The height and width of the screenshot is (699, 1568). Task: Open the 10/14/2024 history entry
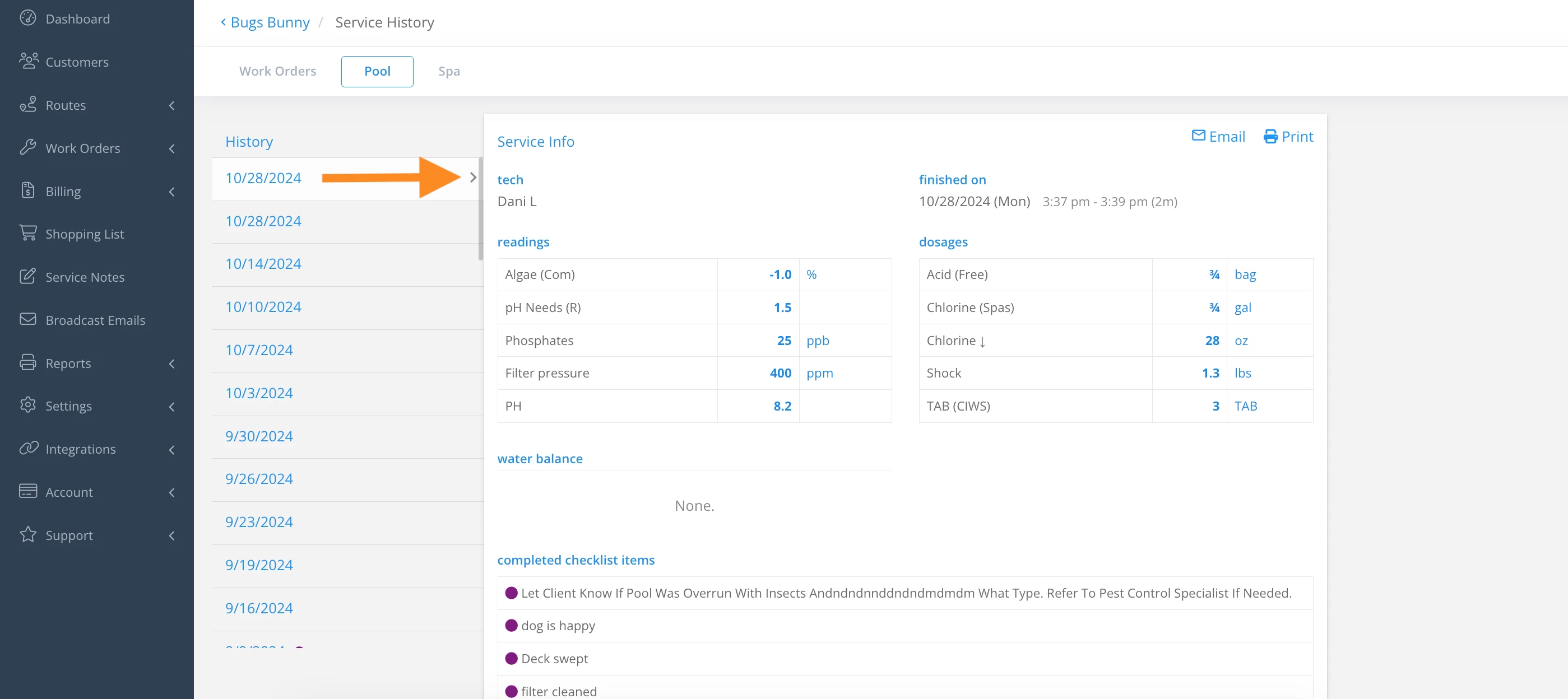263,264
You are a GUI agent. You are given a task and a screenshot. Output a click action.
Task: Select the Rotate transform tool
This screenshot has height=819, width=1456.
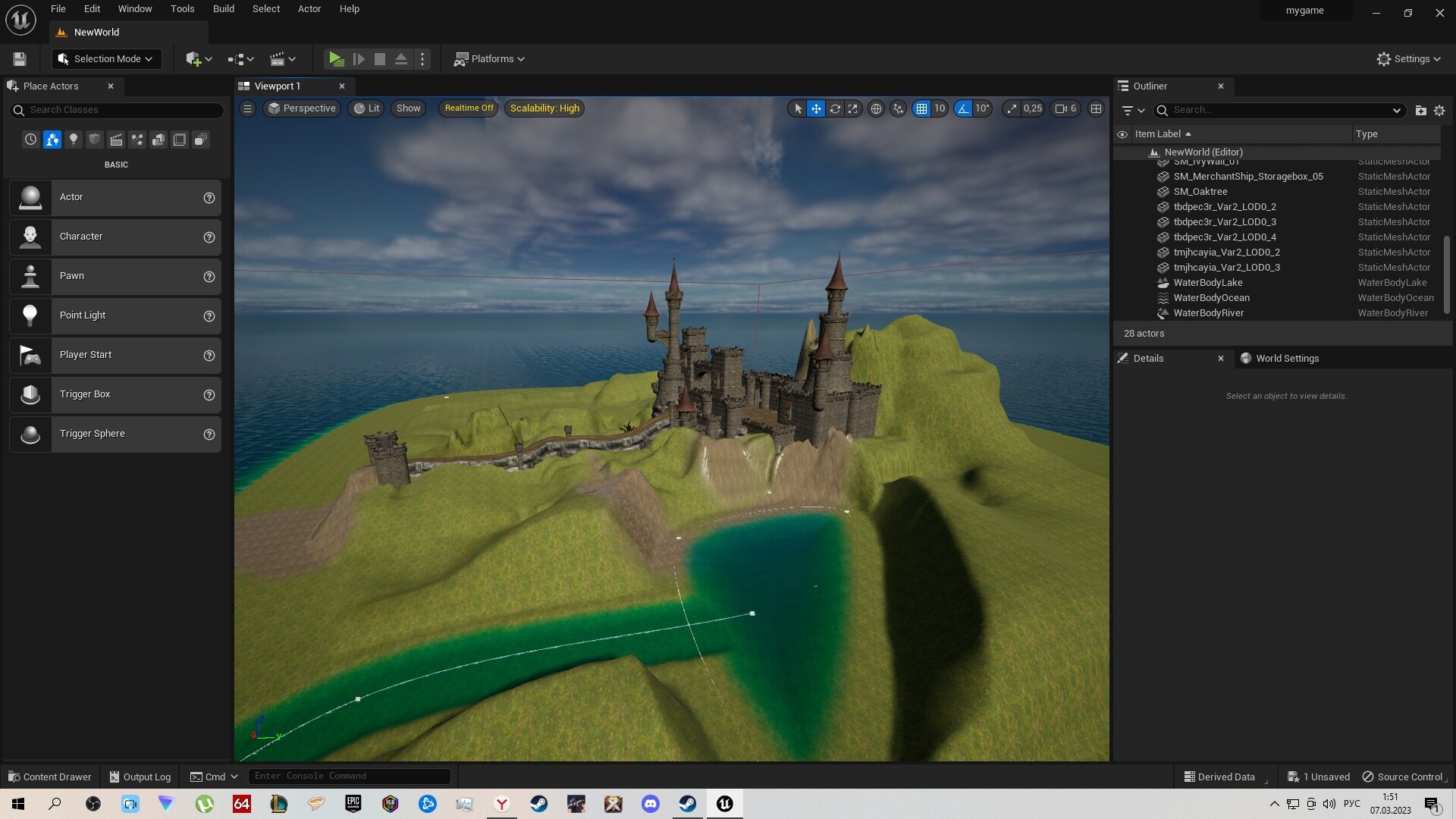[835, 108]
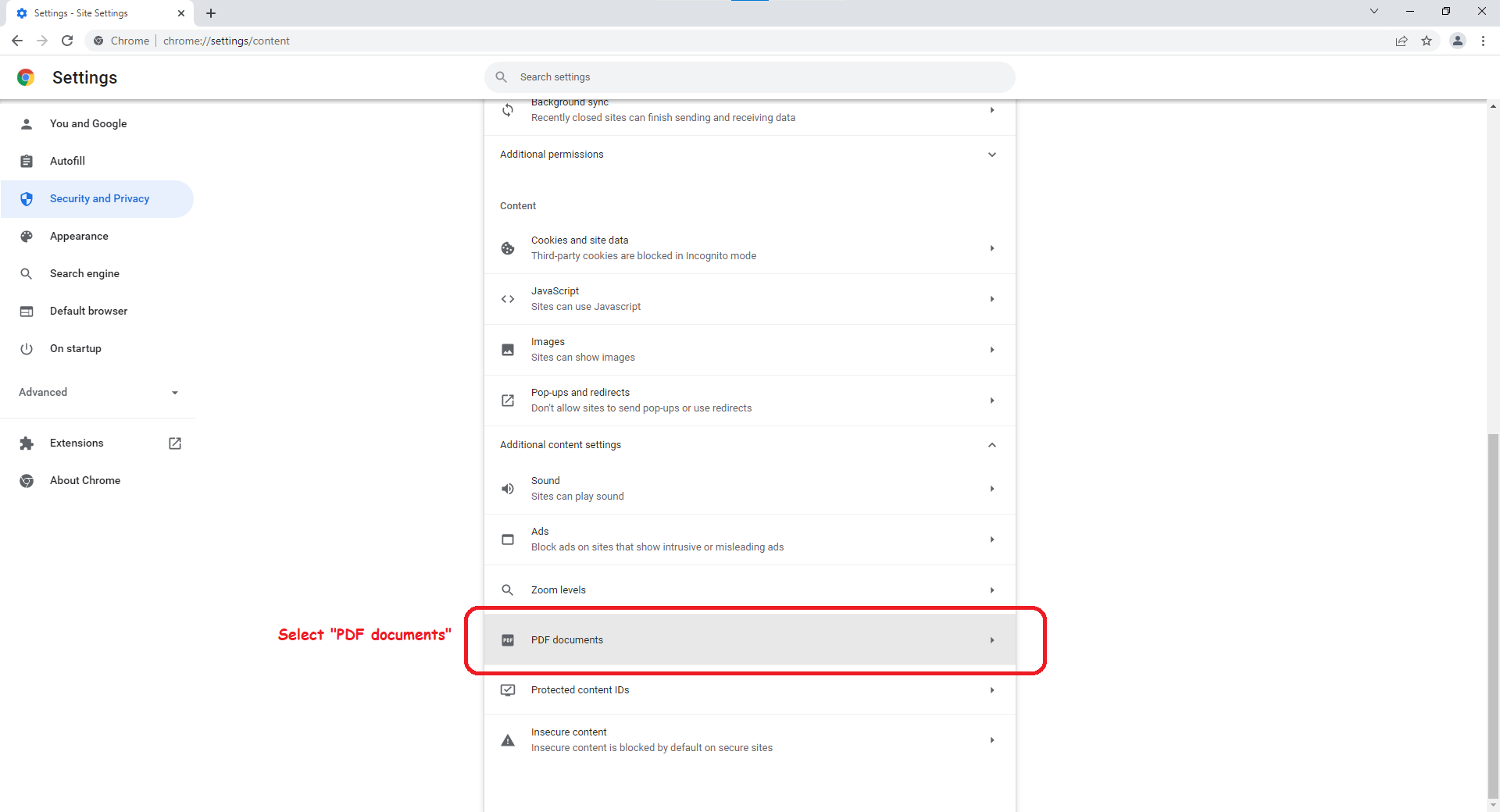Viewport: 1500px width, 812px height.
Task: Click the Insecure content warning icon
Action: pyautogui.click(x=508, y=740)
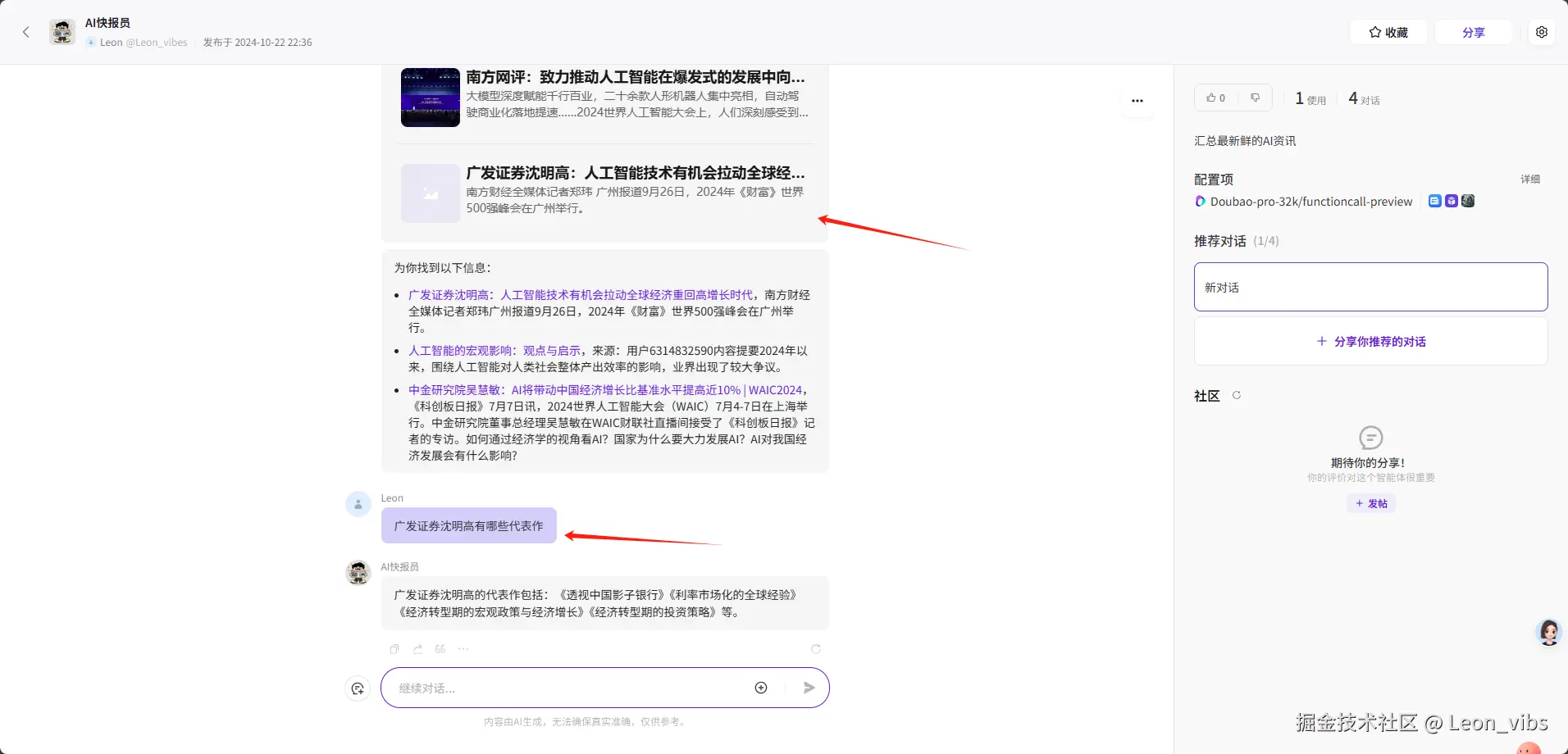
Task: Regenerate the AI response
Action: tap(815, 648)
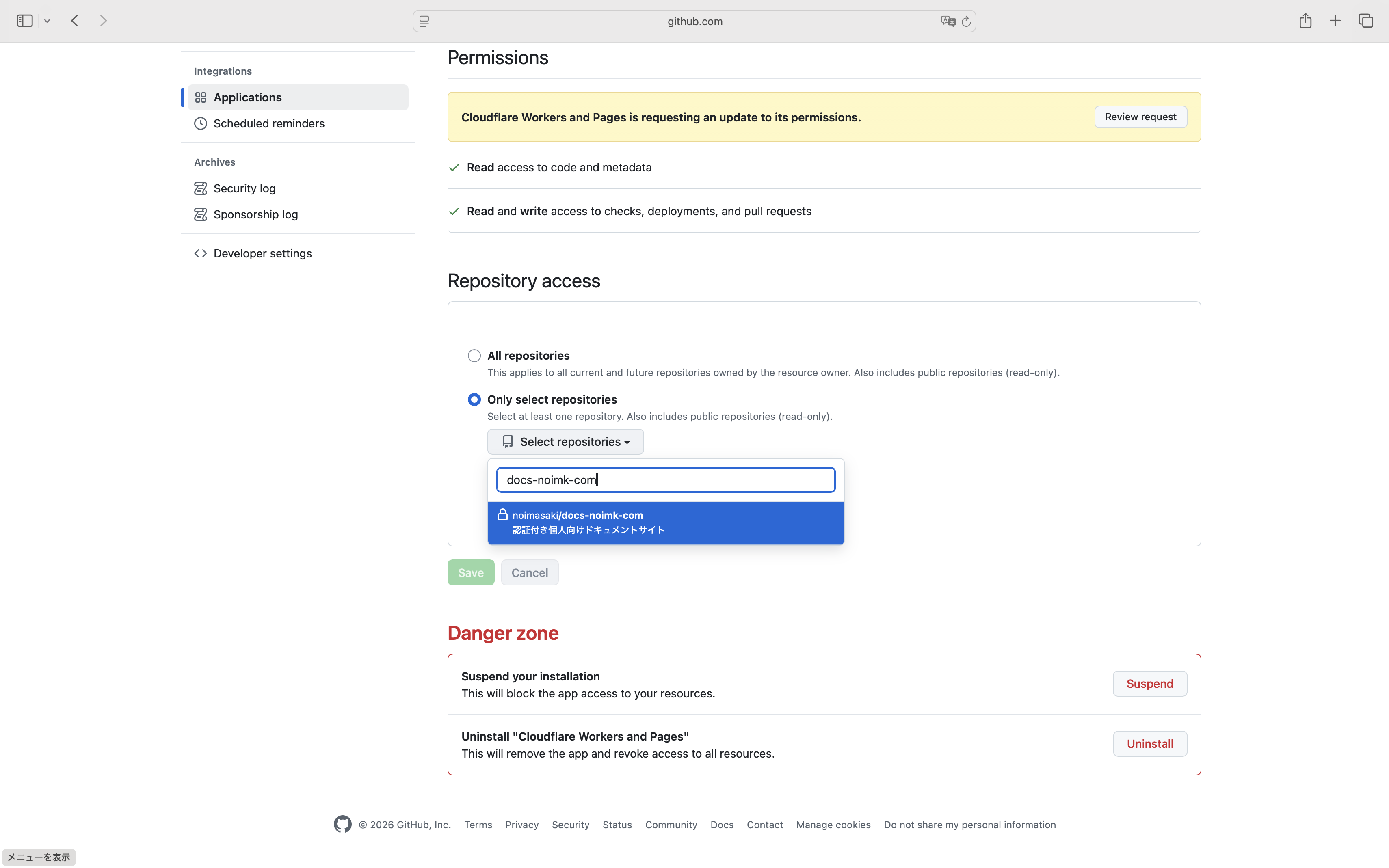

·····

TASK BRIEF:
Everything in the records above except the pictures is to be reproduced word for word.

ANSWER FOR THIS EXERCISE:
The height and width of the screenshot is (699, 1568). Task: Open the 10/14/2024 history entry
263,264
You are a GUI agent. You are given a task and a screenshot. Output a click action.
Task: Select the Rotate transform tool
This screenshot has height=819, width=1456.
[835, 108]
Viewport: 1500px width, 812px height.
Task: Click the Insecure content warning icon
Action: pyautogui.click(x=508, y=740)
Task: Regenerate the AI response
Action: tap(815, 648)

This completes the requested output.